_What you should do_
Using the listing below, copy every line that mentions "screenshot".

_Data provided_
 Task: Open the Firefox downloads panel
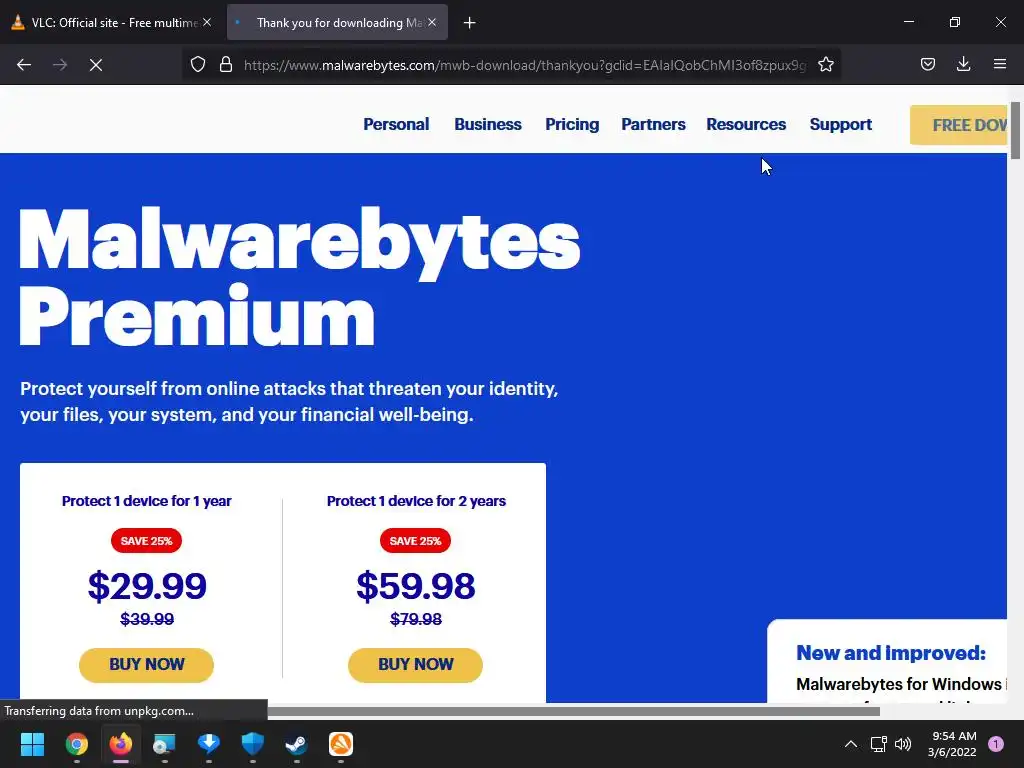point(963,65)
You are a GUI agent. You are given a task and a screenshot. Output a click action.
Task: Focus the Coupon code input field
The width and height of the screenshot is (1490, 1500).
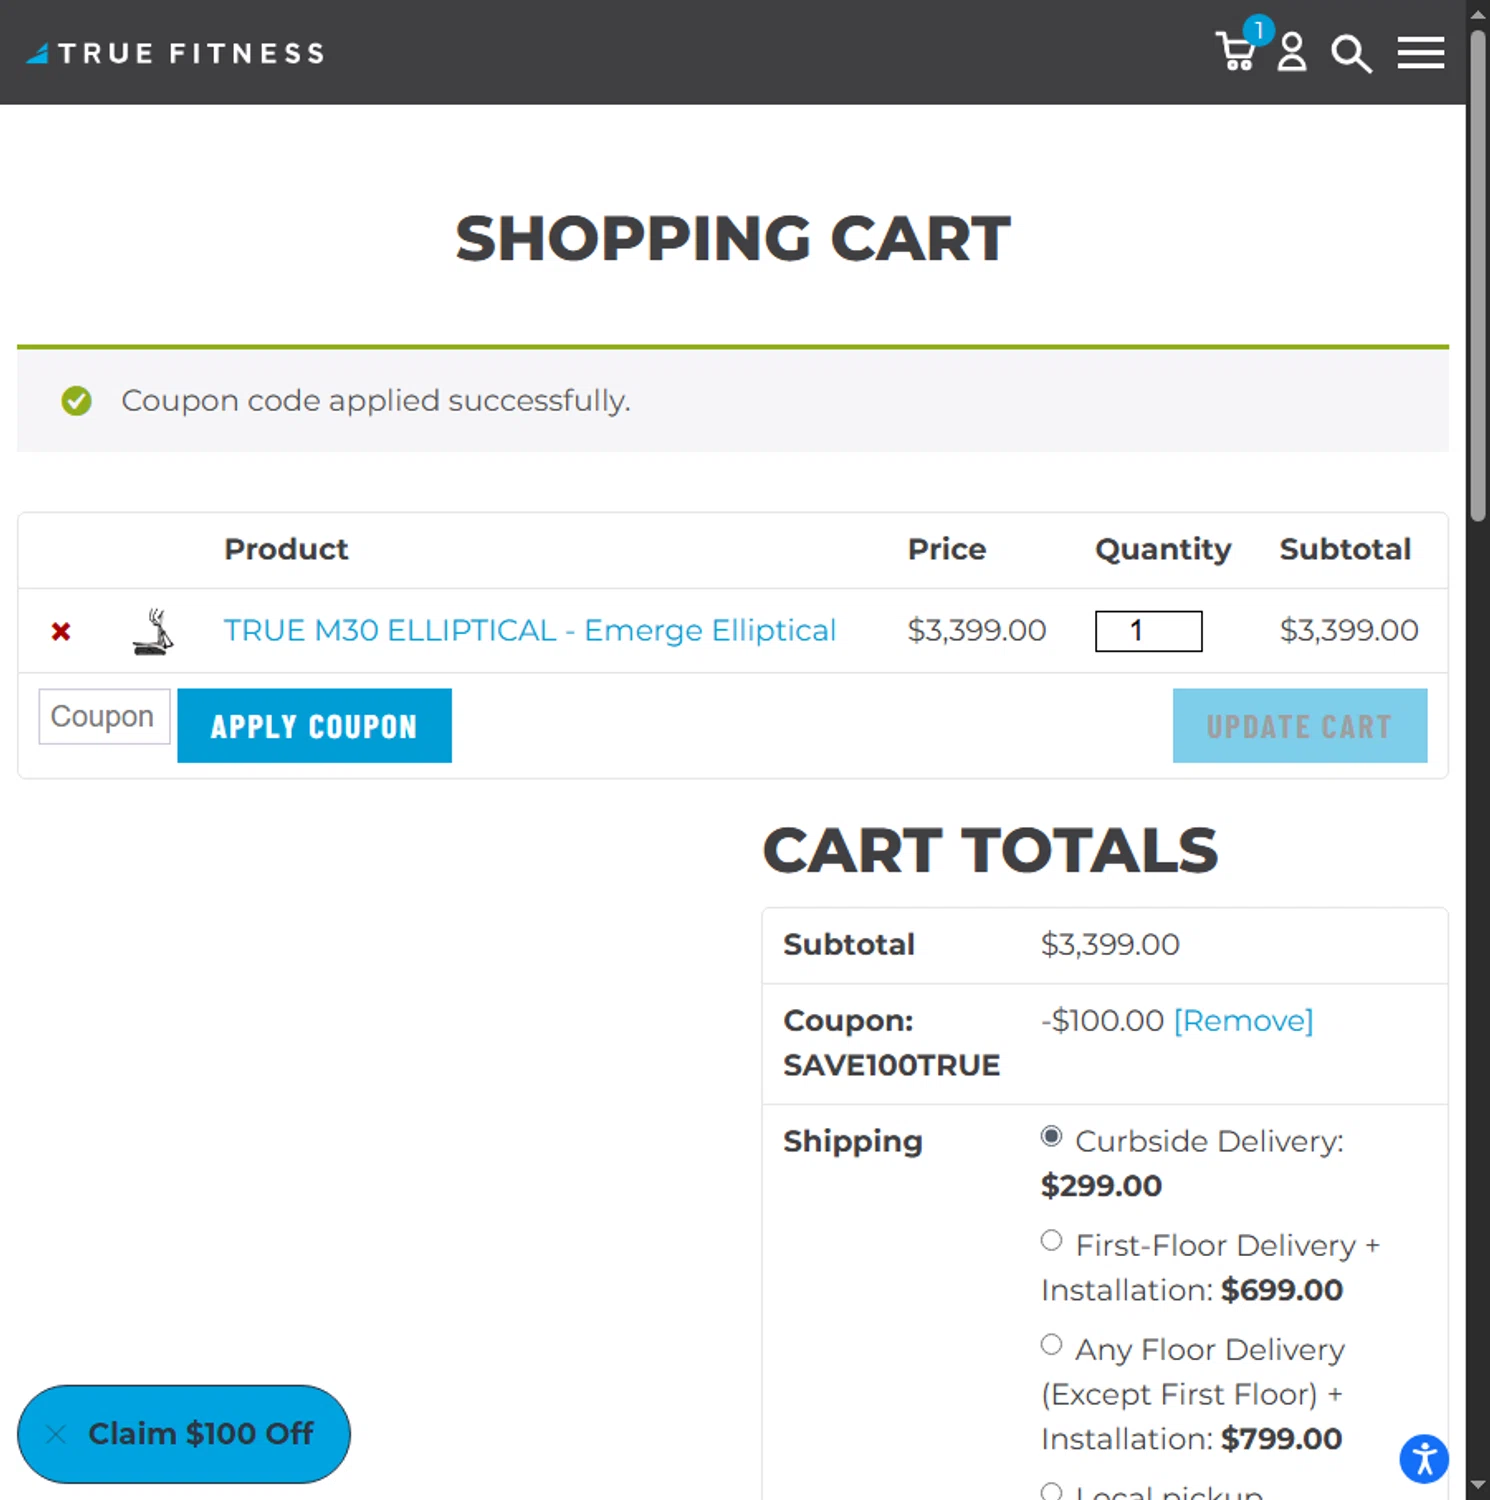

_Expected answer_
You are a GUI agent. You are given a task and a screenshot. Output a click action.
The width and height of the screenshot is (1490, 1500).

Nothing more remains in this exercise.